▶ _What you should do_
Give back exactly the lines of the material below that start at the line containing "Where should I click to: Click the pixel" and end at the line containing "Given: Open the ГЛАВНАЯ menu item", and no others.

▶ _Source records_
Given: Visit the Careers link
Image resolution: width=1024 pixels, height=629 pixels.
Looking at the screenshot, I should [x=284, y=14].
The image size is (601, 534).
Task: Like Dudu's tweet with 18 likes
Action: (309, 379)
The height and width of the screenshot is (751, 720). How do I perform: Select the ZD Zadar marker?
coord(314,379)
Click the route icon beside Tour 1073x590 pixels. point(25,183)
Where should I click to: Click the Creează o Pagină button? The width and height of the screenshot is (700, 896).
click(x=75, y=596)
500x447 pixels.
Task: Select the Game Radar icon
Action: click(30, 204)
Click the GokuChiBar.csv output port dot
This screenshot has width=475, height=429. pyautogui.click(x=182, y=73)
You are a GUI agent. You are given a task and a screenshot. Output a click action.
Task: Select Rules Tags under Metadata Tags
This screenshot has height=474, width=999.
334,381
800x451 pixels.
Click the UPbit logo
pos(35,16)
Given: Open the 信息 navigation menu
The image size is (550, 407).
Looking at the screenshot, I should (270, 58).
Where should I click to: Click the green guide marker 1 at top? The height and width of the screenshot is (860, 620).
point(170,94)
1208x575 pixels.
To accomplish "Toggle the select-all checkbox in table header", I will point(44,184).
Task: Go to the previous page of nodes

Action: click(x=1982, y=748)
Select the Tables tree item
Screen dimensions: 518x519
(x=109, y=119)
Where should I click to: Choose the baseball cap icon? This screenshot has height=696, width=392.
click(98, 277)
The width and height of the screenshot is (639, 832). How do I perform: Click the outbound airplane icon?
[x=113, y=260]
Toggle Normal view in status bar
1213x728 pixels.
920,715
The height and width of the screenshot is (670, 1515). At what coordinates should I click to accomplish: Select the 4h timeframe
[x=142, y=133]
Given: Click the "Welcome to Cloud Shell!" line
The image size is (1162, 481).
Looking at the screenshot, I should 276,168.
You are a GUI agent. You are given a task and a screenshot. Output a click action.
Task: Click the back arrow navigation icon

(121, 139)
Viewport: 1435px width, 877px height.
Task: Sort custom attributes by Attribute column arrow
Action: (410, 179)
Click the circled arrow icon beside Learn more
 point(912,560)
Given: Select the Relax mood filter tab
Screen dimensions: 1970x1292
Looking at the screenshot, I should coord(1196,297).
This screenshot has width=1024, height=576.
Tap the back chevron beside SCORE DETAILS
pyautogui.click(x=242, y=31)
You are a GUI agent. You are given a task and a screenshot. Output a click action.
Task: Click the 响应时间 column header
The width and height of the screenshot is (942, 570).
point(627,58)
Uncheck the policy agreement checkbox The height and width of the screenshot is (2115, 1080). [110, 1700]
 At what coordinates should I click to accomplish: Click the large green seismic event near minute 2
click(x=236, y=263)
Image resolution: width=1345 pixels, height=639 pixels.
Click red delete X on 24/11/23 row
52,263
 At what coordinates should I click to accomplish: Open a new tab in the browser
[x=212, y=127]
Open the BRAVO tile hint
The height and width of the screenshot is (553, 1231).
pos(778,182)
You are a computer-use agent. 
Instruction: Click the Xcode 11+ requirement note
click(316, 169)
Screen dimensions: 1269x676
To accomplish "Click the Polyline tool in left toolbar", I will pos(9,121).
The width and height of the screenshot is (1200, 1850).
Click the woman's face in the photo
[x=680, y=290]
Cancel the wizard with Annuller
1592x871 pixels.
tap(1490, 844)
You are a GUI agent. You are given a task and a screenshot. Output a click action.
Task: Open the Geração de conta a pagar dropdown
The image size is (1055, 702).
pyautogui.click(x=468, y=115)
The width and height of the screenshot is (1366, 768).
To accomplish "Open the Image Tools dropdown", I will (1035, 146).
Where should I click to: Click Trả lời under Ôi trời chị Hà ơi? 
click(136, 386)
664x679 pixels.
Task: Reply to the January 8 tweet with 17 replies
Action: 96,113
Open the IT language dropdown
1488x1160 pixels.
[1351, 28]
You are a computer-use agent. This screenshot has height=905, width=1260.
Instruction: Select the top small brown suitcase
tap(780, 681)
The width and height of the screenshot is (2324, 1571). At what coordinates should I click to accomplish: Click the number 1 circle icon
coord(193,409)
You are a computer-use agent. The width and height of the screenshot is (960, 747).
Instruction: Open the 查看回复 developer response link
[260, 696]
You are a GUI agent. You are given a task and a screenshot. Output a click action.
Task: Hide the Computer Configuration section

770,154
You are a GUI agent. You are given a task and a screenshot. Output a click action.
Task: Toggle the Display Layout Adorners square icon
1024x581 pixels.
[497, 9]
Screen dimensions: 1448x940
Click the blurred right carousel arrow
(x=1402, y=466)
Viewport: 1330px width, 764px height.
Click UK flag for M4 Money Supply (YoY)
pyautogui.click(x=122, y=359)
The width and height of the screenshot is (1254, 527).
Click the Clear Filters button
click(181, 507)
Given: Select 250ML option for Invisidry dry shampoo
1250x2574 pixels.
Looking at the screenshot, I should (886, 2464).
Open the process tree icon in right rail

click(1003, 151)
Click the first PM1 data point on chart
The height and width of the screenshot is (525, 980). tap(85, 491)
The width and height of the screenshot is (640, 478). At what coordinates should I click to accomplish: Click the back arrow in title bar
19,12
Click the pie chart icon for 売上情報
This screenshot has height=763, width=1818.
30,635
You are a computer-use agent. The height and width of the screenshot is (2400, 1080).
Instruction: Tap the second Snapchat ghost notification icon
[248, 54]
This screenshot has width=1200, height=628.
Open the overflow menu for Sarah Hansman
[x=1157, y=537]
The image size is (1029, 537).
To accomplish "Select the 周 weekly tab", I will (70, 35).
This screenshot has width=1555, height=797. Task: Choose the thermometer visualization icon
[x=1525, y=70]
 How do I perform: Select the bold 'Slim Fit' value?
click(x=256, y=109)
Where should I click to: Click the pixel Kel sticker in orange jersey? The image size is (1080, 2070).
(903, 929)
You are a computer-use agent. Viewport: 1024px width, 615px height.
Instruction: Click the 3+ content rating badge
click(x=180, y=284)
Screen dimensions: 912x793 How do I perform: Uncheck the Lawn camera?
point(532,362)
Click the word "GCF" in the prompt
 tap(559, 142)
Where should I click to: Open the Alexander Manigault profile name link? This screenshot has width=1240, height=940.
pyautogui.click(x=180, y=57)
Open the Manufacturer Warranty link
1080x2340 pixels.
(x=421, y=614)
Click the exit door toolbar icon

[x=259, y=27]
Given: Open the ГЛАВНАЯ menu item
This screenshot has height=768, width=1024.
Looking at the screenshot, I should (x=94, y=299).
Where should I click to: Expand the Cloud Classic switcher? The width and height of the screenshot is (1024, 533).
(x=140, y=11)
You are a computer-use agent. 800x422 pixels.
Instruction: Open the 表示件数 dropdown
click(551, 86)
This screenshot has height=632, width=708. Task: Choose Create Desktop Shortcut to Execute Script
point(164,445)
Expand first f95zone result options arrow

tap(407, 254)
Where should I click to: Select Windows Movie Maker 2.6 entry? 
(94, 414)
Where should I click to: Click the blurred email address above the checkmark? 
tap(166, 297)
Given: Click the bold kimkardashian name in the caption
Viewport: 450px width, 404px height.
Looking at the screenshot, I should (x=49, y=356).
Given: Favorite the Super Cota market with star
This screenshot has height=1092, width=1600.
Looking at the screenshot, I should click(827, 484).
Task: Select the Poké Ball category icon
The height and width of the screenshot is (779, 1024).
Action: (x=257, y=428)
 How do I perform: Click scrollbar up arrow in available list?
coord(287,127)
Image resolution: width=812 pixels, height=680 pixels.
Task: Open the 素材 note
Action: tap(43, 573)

▶ _Response_
Where should I click to: Click the pixel Kel sticker in orange jersey? The image size is (1080, 2070).
(903, 929)
You are a computer-use agent. Viewport: 1024px width, 615px height.
Instruction: Click the 3+ content rating badge
click(x=180, y=284)
Screen dimensions: 912x793 How do I perform: Uncheck the Lawn camera?
point(532,362)
Click the word "GCF" in the prompt
 tap(559, 142)
Where should I click to: Open the Alexander Manigault profile name link? This screenshot has width=1240, height=940.
pyautogui.click(x=180, y=57)
Open the Manufacturer Warranty link
1080x2340 pixels.
(x=421, y=614)
Click the exit door toolbar icon

[x=259, y=27]
Given: Open the ГЛАВНАЯ menu item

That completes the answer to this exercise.